Keep in mind, that using Lydiard Hills as a transition program is meant to strengthen all of the running muscles using running-specific movements. The hill sessions are not intended to become lung-searing anaerobic sessions. You will experience difficulty no doubt. But you want the challenge to be more similar to something you’d experience doing strength training with weights or kettlebells. The hill provides the resistance – or, to be more precise, gravity provides the resistance. And you will exaggerate specific movements to increase the demands on certain muscles.

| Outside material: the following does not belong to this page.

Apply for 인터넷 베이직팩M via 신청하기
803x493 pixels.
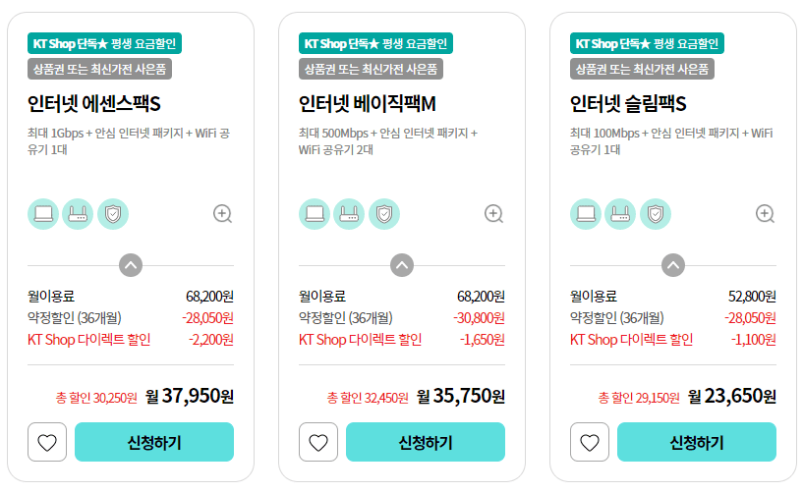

Hill Bounding and Hill Springing place loads on your muscles and tissues that are far higher than Steep Hill Running. For this reason, I don’t suggest that you include both Hill Bounding and Hill Springing in the same session. And it is a good idea to do Steep Hill Running before bounding or springing to get your body ready for the more demanding drills. So we would have two sessions:

  • Steep & Bound
    3-5 sets of Steep Hill Running and 3-5 sets of Hill Bounding
  • Steep & Spring
    3-5 sets of Steep Hill Running and 3-5 sets of Hill Springing

Now let’s take a look at how you incorporate this into your weekly schedule

Three-days-a-week Program

If you are running three-days-per-week, we would include Lydiard Hills only once per week and use a two-week cycle:

  1. Medium Base Run with 5-10 x Strides at the end
  2. Rest
  3. Shorter Base Run with Steep & Bound
  4. Rest
  5. Longer Base Run
  6. Rest
  7. Rest
  8. Medium Base Run with 10-15min Diagonals at the end
  9. Rest
  10. Medium Base Run with Steep & Spring
  11. Rest
  12. Longer Base Run with 5 x Surges throughout the run
  13. Rest
  14. Rest

Four-days-per-week Program

  1. Shorter Base Run with Steep & Bound
  2. Rest
  3. Shorter Base Run with Steep & Spring
  4. Rest
  5. Medium Base Run with 5-10 x Strides or 10-15min Diagonals
  6. Longer Base Run
  7. Rest

Five-days-per-week Program

  1. Shorter Base Run with Steep & Bound
  2. Medium Base Run
  3. Shorter Base Run with Steep & Spring
  4. Rest
  5. Medium Base Run with 5-10 x Strides or 10-15min Diagonals
  6. Longer Base Run
  7. Rest

Six-days-per-week Program

  1. Shorter Base Run with Steep & Bound
  2. Medium Base Run
  3. Shorter Base Run  with Steep & Spring
  4. Shorter Base Run
  5. Medium Base Run with 5-10 x Strides or 10-15min Diagonals
  6. Longer Base Run
  7. Rest

Adjustments

If you find Hill Bounding or Hill Springing too demanding for you – this may due to the coordination required is too difficult, the muscular load is too high, or soreness the next day doesn’t go away after 1-2 weeks – then go ahead and remove them from the program.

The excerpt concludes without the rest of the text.